La croissance économique repose sur le secteur extractif
En 2023, la croissance est restée relativement résiliente, malgré la dégradation de la situation sécuritaire et humanitaire à l’Est et celle des termes de l’échange. L’économie repose essentiellement sur les minerais (25% du PIB), dont les prix ont chuté. Si le ralentissement de la croissance se poursuivra en 2024 en raison du conflit à l’Est du pays, celle-ci restera encore élevée, soutenue par la production et les exportations de cuivre et de cobalt. L’expansion du complexe cuprifère de Kamoa-Kakula, codétenu par le canadien Ivanhoe Mines, le chinois Zijin et l’Etat congolais, se poursuivra au sud du pays. Une fois la phase 3 achevée à la fin de l’année, la production sera exportée le long du corridor de Lobito, vers l’Atlantique. Le projet ferroviaire traversant la Zambie, la RDC et l’Angola, soutenu financièrement par les Etats-Unis, l’Union Européenne et la Banque Africaine de Développement, consiste en la rénovation des 1300km de rails angolais existants et la construction de 800km additionnels en RDC et Zambie. Le développement de cette infrastructure améliorera l’attractivité du territoire grâce à l’amélioration du débouché océanique et de la connectivité régionale, favorisant le secteur minier et les exportations. La construction bénéficie de ce projet, ce qui stimule la croissance non-extractive qui, avec les services, représentent 35% du PIB. Toutefois, les investissements non-miniers seront toujours limités par l’environnement des affaires déficient, affecté par la corruption endémique et les tensions sécuritaires. La consommation privée restera freinée par la crise humanitaire découlant du conflit à l’Est du pays, qui entraîne le massacre de civils et de vastes déplacements de population. Elle sera également limitée par l’inflation à deux chiffres, qui a bondi en 2023 avec les prix des denrées alimentaires et la dépréciation de la monnaie. L’affaiblissement du franc congolais sera plus modéré en 2024 grâce à la reprise des prix des minerais, ce qui permettra de renflouer les réserves à plus de 2,5 mois d’importations et de limiter l’inflation. La transmission du resserrement monétaire, même partielle, se fera également sentir sur les prix, la Banque Centrale du Congo ayant fortement augmenté son taux directeur en octobre 2023, de 11 à 25%.
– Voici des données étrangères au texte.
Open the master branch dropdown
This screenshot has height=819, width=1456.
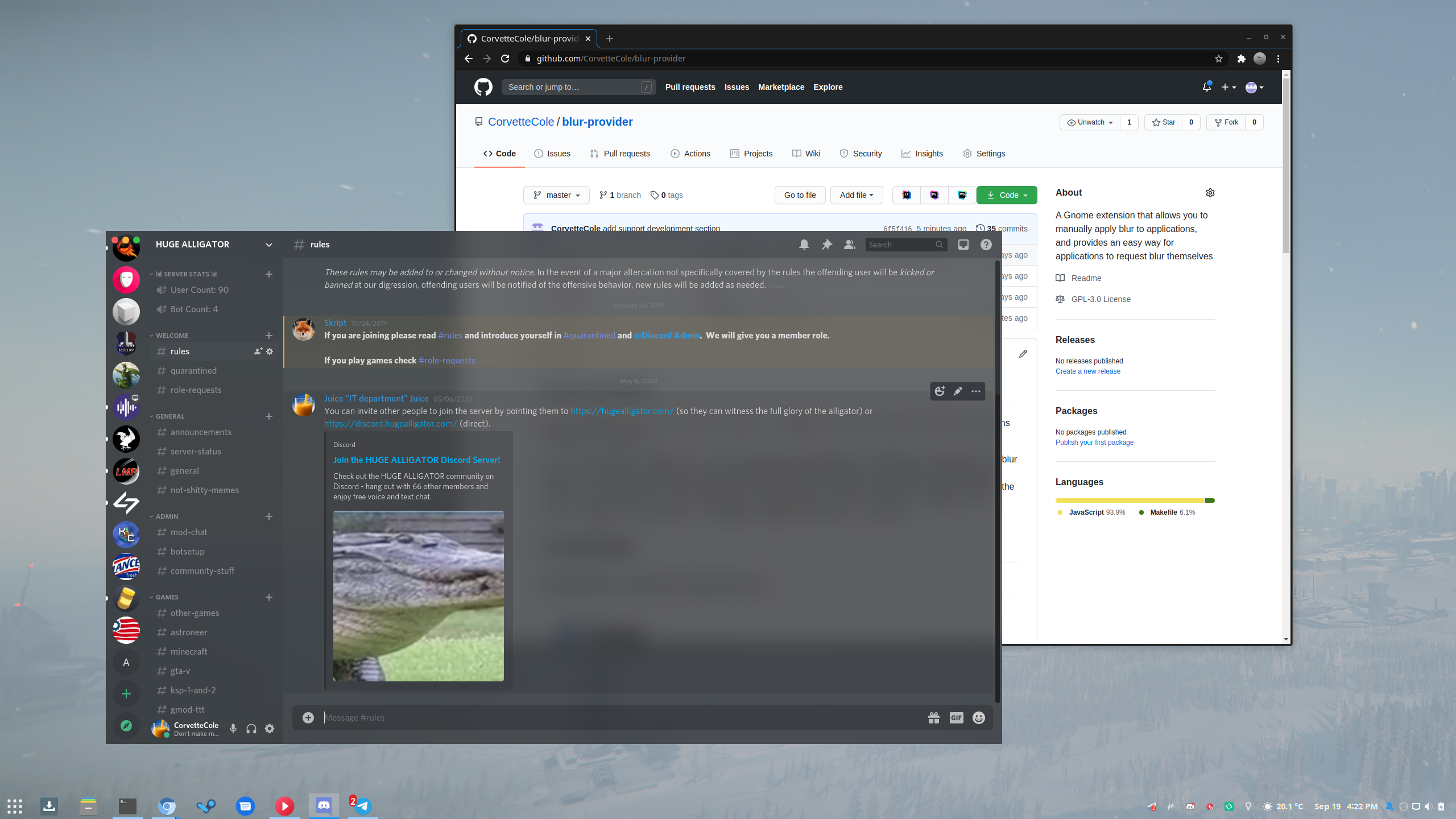[x=556, y=195]
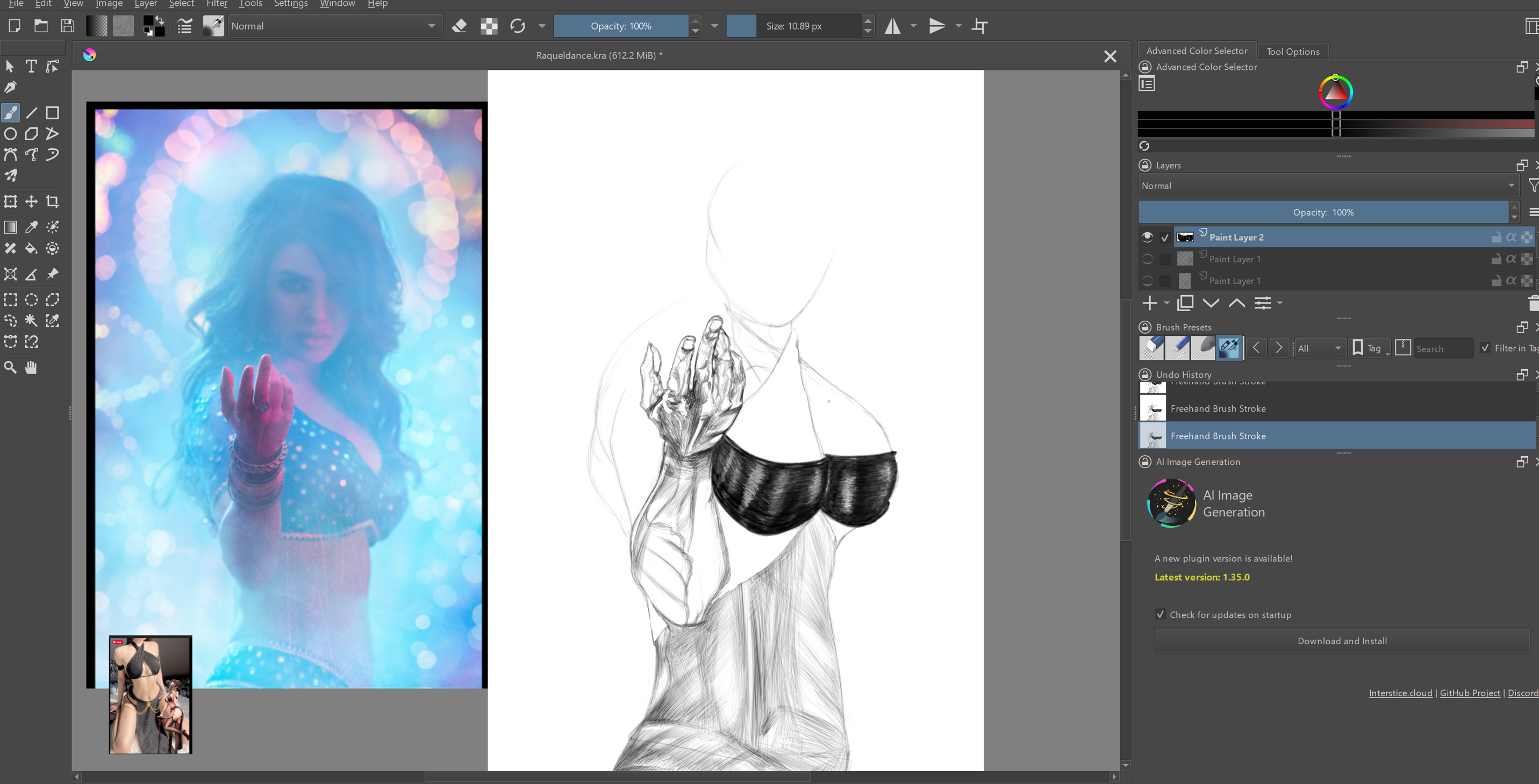1539x784 pixels.
Task: Select the Rectangular selection tool
Action: (x=10, y=300)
Les prêts-projets internationaux et les IDE miniers financent le déficit courant
Toujours modéré, le déficit public s’est légèrement creusé en 2023, grevé par les dépenses électorales et sécuritaires, ainsi que la sous-performance des recettes, liée à la chute des prix du cobalt et à la diminution des impôts sur les bénéfices exceptionnels. Cela a altéré les efforts de consolidation budgétaire opérés sous la houlette du FMI et de sa Facilité élargie de crédit triennale d’un montant total d’1,5 milliards d’USD, expirant à la mi-2024 et susceptible d’avoir une suite. Le budget de 2024 prévoit une priorisation des dépenses, notamment via la fin des subventions aux carburants pour le secteur minier et le paiement des arriérés aux fournisseurs, tandis que les dépenses électorales disparaîtront. Toutefois, les dépenses resteront obérées par les salaires du secteur public, notamment l’armée, (28% des recettes et 4% du PIB) et par le renforcement des autres dépenses militaires et sécuritaires (7% des recettes et 1% du PIB), consécutif au regain des tensions à l’Est et au départ progressif des casques bleus de la MUNESCO. Les larges recettes minières (6% du PIB et 40% des recettes publiques), soutenues par le rebond des prix miniers, participeront à la stabilisation du déficit. De plus, en janvier 2024, le pays a renégocié le contrat signé avec la Chine en 2008 pour l’exploitation des mines de cuivre et cobalt. En quinze ans, les entreprises chinoises ont versé environ un tiers des 3 milliards de dollars promis initialement. Ce montant initial a été augmenté pour atteindre 7 milliards, dont le solde sera alloué aux infrastructures, notamment routières, durant les vingt prochaines années. La joint-venture minière sino-congolaise Sicomines va dorénavant verser une redevance de 1,2%. Le déficit sera essentiellement financé par l’extérieur, notamment via des prêts-projets (1,5% du PIB). Le léger ratio de la dette publique continuera de se réduire grâce à la croissance économique. Sa part extérieure (70% du total) est équitablement répartie entre multilatéraux (FMI, Banque Mondiale) et bilatéraux ; la créance chinoise représentant 6% du PIB en 2022. La dette domestique est essentiellement composée d’arriérés (6% du PIB).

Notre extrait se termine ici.